- The paper introduces A-NeRF, a neural radiance field that learns human shape, pose, and appearance from monocular videos without relying on 3D templates.
- It utilizes a novel skeleton-relative encoding to map 3D queries to bone-based coordinates, thereby enhancing pose estimation accuracy.
- Experimental validation across multiple datasets shows improvements in metrics like PA-MPJPE, demonstrating robust performance in modeling complex articulated motions.
A-NeRF: Articulated Neural Radiance Fields for Learning Human Shape, Appearance, and Pose
The paper introduces Articulated Neural Radiance Fields (A-NeRF), a novel approach that refines and extends the existing Neural Radiance Fields (NeRFs) framework to model time-varying and articulated human motion from unlabelled monocular videos. The method achieves accurate learning of human body shape, appearance, and pose without requiring ground truth 3D labels or prior geometric templates, thus overcoming a significant limitation of many 3D models dependent on such datasets.
Core Contributions and Approach
A-NeRF integrates a skeleton-based representation to model the body's articulated nature. The work builds upon the NeRF technology, which traditionally parameterizes scenes with Multi-Layer Perceptrons (MLPs), allowing scene rendering from diverse viewpoints using volumetric rendering techniques. This approach circumvents the limitations of volumetric grids and mesh-based representations by using a flexible implicit representation of shape and color.

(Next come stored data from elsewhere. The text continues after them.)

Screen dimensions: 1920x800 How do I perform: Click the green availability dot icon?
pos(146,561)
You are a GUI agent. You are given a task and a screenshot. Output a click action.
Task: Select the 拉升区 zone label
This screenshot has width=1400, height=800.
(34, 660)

A-NeRF introduces a skeleton-relative encoding that contrasts with the usual forward kinematics in explicit models like SMPL. This novel reparameterization involves determining 3D query positions and view directions relative to each bone of an articulated skeleton, addressing the ill-posed problem of mapping world coordinates to these reference coordinates. Consequently, this approach enhances the robustness of the model against noise in the initial pose estimations and eliminates the need for pre-existing templates.

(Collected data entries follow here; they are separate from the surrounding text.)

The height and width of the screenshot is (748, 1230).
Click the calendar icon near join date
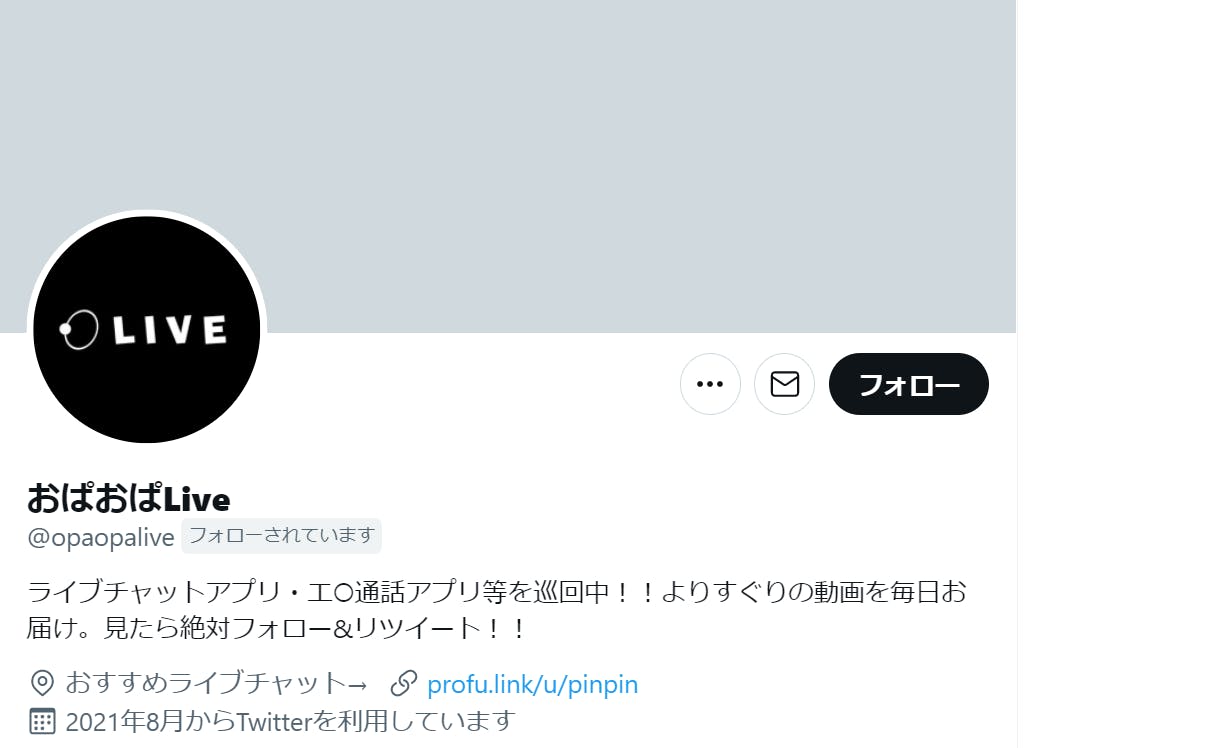click(x=42, y=720)
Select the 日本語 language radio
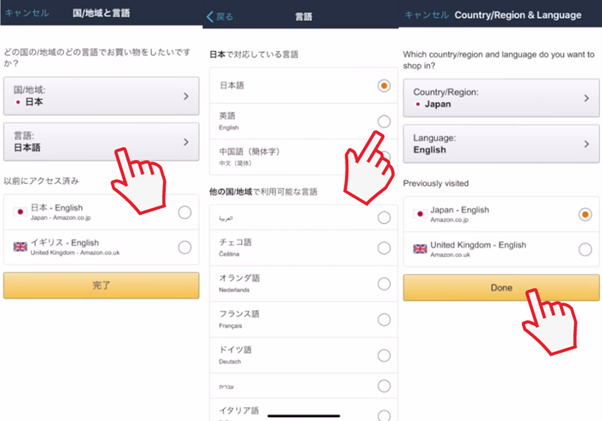The height and width of the screenshot is (421, 602). pyautogui.click(x=384, y=86)
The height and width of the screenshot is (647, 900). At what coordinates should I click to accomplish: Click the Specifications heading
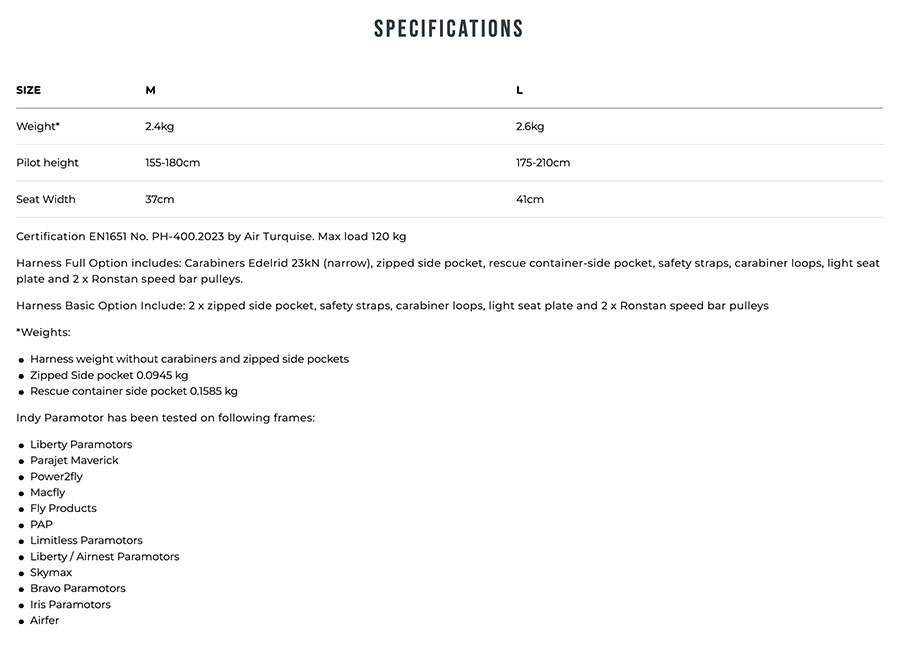click(449, 28)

Experimental Validation and Results
The authors validate A-NeRF on multiple datasets, including Human 3.6M, MPI-INF-3DHP, and real-world monocular sequences from MonoPerfCap. They report improvements in PA-MPJPE, particularly for difficult-to-estimate joints like wrists and ankles, achieving respectable advancements over baselines like SPIN. The refinement of poses shows a reduction in PA-MPJPE from initialization by significant margins, indicating the model's effectiveness in refining articulation from 2D input alone.
The visual quality is assessed using PSNR and SSIM metrics, revealing superior generation quality compared to previous methods such as NeuralBody, especially in cases with complex motions. Notably, the model proves competent in volumetric reconstruction from monocular video, learning detailed geometry without surface meshes or calibration—a feat traditionally challenging for single-view methods.
Implications and Future Directions
A-NeRF's capacity to learn detailed geometry and articulate motion from 2D videos suggests several practical applications, from motion capture systems to VR/AR content creation. The introduction of a skeleton-relative encoding opens avenues for implicit models to handle articulated motions more naturally, suggesting further exploration of neural radiance fields in dynamic scenarios.
The authors propose further expansion of this approach to generalize across multiple subjects beyond per-individual models, potentially refining its application to more generalized scenarios without needing extensive subject-specific data. As a future direction, combining dynamic neural rendering with physical lighting models would enhance the realism and applicability of these models in environments with varying illumination.
Conclusion
The A-NeRF framework represents a significant stride in leveraging neural rendering for motion capture from monocular video without relying on explicit geometric templates or multi-view data. The incorporation of skeleton-relative coordinates not only addresses significant challenges in modeling articulated bodies but also offers a bridge between traditional discriminative approaches and modern implicit models. As implicit representation methods like A-NeRF evolve, their role in democratizing access to high-quality 3D motion and shape data from readily available 2D sequences will likely expand, impelling both theoretical advancement and practical implementation.